Center for Responsible Lending
With 44 million people together owing a still-climbing $1.5 trillion in student debt, consumers have a huge investment in higher education. And as the price of college continues to rise, student loan borrowing will continue its upward trajectory for the foreseeable future.
At the same time, bad actors with little or no regard for honesty or even legality, have been the focus of many investigations, lawsuits, and settlements at both the state and federal levels of government. When branches of government work collaboratively, particularly in sharing related information, consumers are protected, and these bad actors are held accountable.
That’s a good thing.
So why would Education Secretary Betsy DeVos recently take actions to end good government practices of cooperation? In June, the education department gave notice that it is revising its policy on disclosing student loan information to law enforcement agencies. In effect, this action reversed a decade long practice in which the federal government routinely disclosed student loan information on request to state Attorneys General and other federal agencies who are investigating potential civil fraud and crime.

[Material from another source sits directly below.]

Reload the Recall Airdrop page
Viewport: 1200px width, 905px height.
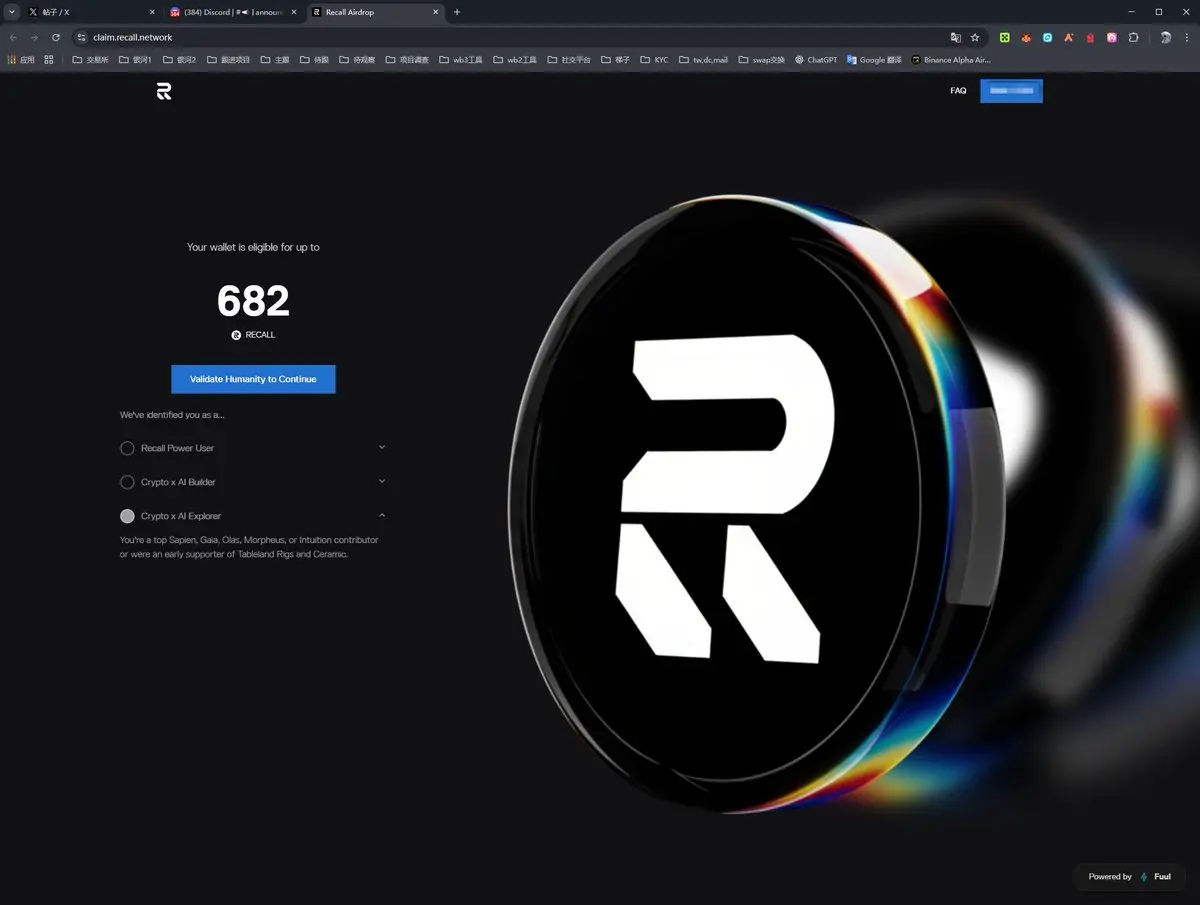coord(56,37)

Allow me to share a portion of this development’s backstory.
Starting last summer, student loan servicers like Navient have been lobbying DeVos to shield them from liability for their practices. And it’s worked. Despite objections from a bipartisan group of Attorneys General, the National Association of Governors, and the Conference of State Bank Supervisors, DeVos and the Department of Education have increasingly made it more difficult for state and federal law enforcement agencies to do their jobs by retracting information sharing agreements with the Consumer Financial Protection Bureau and instructing servicers not share student loan information with state law enforcement and banking supervisors.

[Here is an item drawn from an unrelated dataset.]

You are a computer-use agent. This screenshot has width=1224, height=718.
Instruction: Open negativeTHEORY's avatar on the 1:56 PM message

In March, the DOE published a memo declaring that state consumer protection laws “undermined” federal regulator requirements. This perspective had no legal basis. The Dodd-Frank Wall Street Reform Act explicitly granted AGs the authority to pursue alleged fraud if there was no effort at the federal level. In short, this memo attempted to pre-empt state laws and related prosecutions.
Some could contend that these developments are an effort to stop AGs from doing their jobs. The CFPB, FTC, and state AG’s will not have access to the information they need to enforce the law.
But with a departmental notice published in the Federal Register, the DOE’s intent has become clear: defrauded student loan borrowers will have to look to the DOE for relief. And if the DOE has no information, we can all wave goodbye to enforcement ions and financial fairness.
Had the DOE been actively working with the CFPB on student loan fraud, there might be a valid explanation. But instead, the DOE has been undermining investigations and enforcement actions at every turn.
So let’s recap: Under DeVos, the education department ended its cooperative relationship with CFPB and tried to pre-empt states from enforcing their own statutes. Now, the decision to withhold related information on active state and federal investigations becomes yet another roadblock to financial fairness.
In response, these and other actions, a coalition representing 20 state AGs sent DeVos a July 13 letter. These elected officials represent the states of: California, Colorado, Connecticut, Delaware, the District of Columbia, Hawaii, Illinois, Iowa, Maine, Maryland, Massachusetts, Minnesota, New Jersey, New York, North Carolina, Oregon, Pennsylvania, Rhode Island, Virginia and Washington.
“The higher education industry requires vigilance and vigorous enforcement from state law enforcement agencies,” wrote the AGs. “We are particularly concerned by predatory practices in the for-profit schools’ industry … We respectfully submit that the Department is making a mistake.”
Consumer advocates agree with AGs.
“If it wasn’t clear before, it certainly is now,” observed Whitney Barkley-Denney, a Senior Policy Counsel with the Center for Responsible Lending.
“The Department of Education and DeVos are more interested in shielding corporate actors like Navient and for-profit colleges from taking responsibility for their bad acts,” added Barkley-Denney. “Like the Attorneys General speaking out against this latest development, we remain dedicated to standing up for students, and urge DeVos to remember who she was appointed to serve.”